Greg
Greg

Reputation: 21

Class Names and Design patterns

Today I came across some weird case when thinking about naming my classes and using the right design-patterns.

I was curious how you solve this?

So the situation is:

I got some views in general like: View-1, View-2, View-3 Each view got attributes like: mode and readonly. Mode can be "edit" or "show" and readonly is a boolean. So for each View I had following example data:

View 1 - edit - true

View 1 - edit - false

View 1 - show - true

View 1 - show - false

Now I could assign a View to a WorkflowStep.. and this works fine right now. A WorkflowStep can have: buttons, views, actions and roles (in this case we just talk about the views).

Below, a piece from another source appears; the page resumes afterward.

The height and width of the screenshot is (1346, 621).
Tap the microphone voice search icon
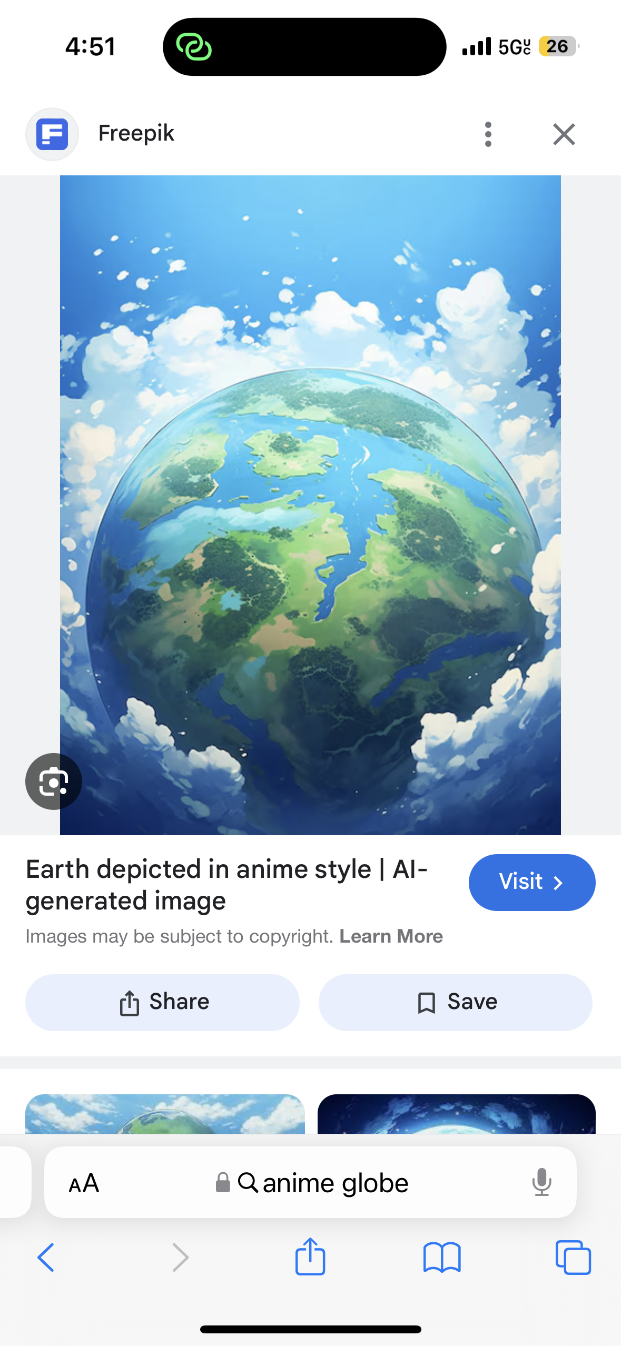[541, 1182]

The problem in this solution is.. that if I have more than one View, it gets a bit messy for the user, because he can choose from:

View 1 - edit - true

View 1 - edit - false

View 1 - show - true

View 1 - show - false

View 2 - edit - true

View 2 - edit - false

View 2 - show - true

View 2 - show - false

etc.

As I'm developing in Laravel I used Polymorphic relationship with a table called: workflowstepable. So I could assign a view to a workflow step, and the workflowstepable-table looked like:

workflow_step_id| workflowstepable_id| workflowstepable_type

  1            |        1           |   App\View

As this was a solution that has grown with the project.. i thought about a redesign. Right now the User has to choose from 8 views to drag and drop into a workflowstep. I would like to only show 2 views (View1, View2) to the User.. now he can drag and drop the view into a workflowstep.. and add further information like mode and readonly to only this specific ViewItem dropped into the Workflowstep.

I thought it would be better to split into following classes:

View: id, name, description

ViewItem: id, view_id, workflowstep_id, mode, readonly

WorkflowStep: id, order, etc.

So View would hold Views in general, like View1, View2 .. and ViewItem would bind the View to the WorkflowStep (1:1) and hold some more information like: mode, readonly.

Would ViewItem be a good name?

I would like to know if this is a common pattern, or if I'm missing something.

Upvotes: 0

Views: 100

Answers (1)

Pradeep Kumar
Pradeep Kumar

Reputation: 1491

Class name should be reflect the behavior or meaning of class so as per my understanding, it can be ViewAttributes/ViewProperties because your class is defining attribute of view like edit or show.

I think Builder Design Pattern can work there and by this pattern, Can give different representation to each view in future.